L3スイッチ側の設定例(Cisco IOS)
vlan 10
name Business
vlan 20
name Guest
vlan 30
name Server
vlan 99
name Management
interface Vlan10
ip address 192.168.10.1 255.255.255.0
no shutdown
interface Vlan20
ip address 192.168.20.1 255.255.255.0
no shutdown
! ゲストから業務・サーバーへのルーティングを遮断
ip access-list extended BLOCK_GUEST
deny ip 192.168.20.0 0.0.0.255 192.168.10.0 0.0.0.255
deny ip 192.168.20.0 0.0.0.255 192.168.30.0 0.0.0.255
permit ip any any
interface Vlan20
ip access-group BLOCK_GUEST in
スパニングツリー(STP)の設定
L2ループを防ぐためにSTPは必ず有効にします。ただし、デフォルトのCSTP(802.1D)は収束が遅い(30〜50秒)ため、RSTP(802.1w) か MSTP(802.1s) を使います。
RSTPへの切り替え
spanning-tree mode rapid-pvst
ルートブリッジは明示的に固定します。自動選出に任せると再起動のたびに変わる可能性があるためです。
! L3スイッチをルートブリッジに固定
spanning-tree vlan 10,20,30,99 priority 4096
! アクセス層のL2スイッチ
spanning-tree vlan 10,20,30,99 priority 32768
PortFast と BPDUGuard
エンドデバイス(PCやAPなど)が接続するアクセスポートには PortFast を有効化してリンクアップ直後のフォワーディングまでの待ち時間をゼロにします。合わせて BPDUGuard を設定しておくと、誤ってスイッチを接続したときにポートをシャットダウンして保護できます。

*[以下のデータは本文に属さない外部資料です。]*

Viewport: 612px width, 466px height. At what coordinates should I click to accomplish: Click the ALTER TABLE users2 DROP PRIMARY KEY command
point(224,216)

interface range GigabitEthernet0/1 - 24
spanning-tree portfast
spanning-tree bpduguard enable
トランクポートの設定
L3スイッチとL2スイッチ間のアップリンクはトランク(802.1Q)にして複数VLANを通します。
! L3スイッチ側
interface GigabitEthernet0/1
switchport trunk encapsulation dot1q
switchport mode trunk
switchport trunk allowed vlan 10,20,30,99
! ネイティブVLANは使用VLANと被らないIDに変更(デフォルトの1は使わない)
switchport trunk native vlan 999
疎通確認
設定後は以下のコマンドで確認します。
| |
show spanning-tree でルートブリッジが意図したスイッチになっているか、BLK ポートが想定箇所に出ているかを確認してください。
まとめ
- VLAN設計はセグメントの役割を先に決めてからIPアドレスを割り当てる
- STPはRSTPに切り替え、ルートブリッジは手動で固定する
- アクセスポートにはPortFast + BPDUGuardをセットで入れる
- トランクのネイティブVLANはデフォルトのVLAN 1を使わない
設計の段階でこれらを意識しておくだけで、あとから「ループが起きた」「セグメント間が意図せず通信できている」といったトラブルを大幅に減らせます。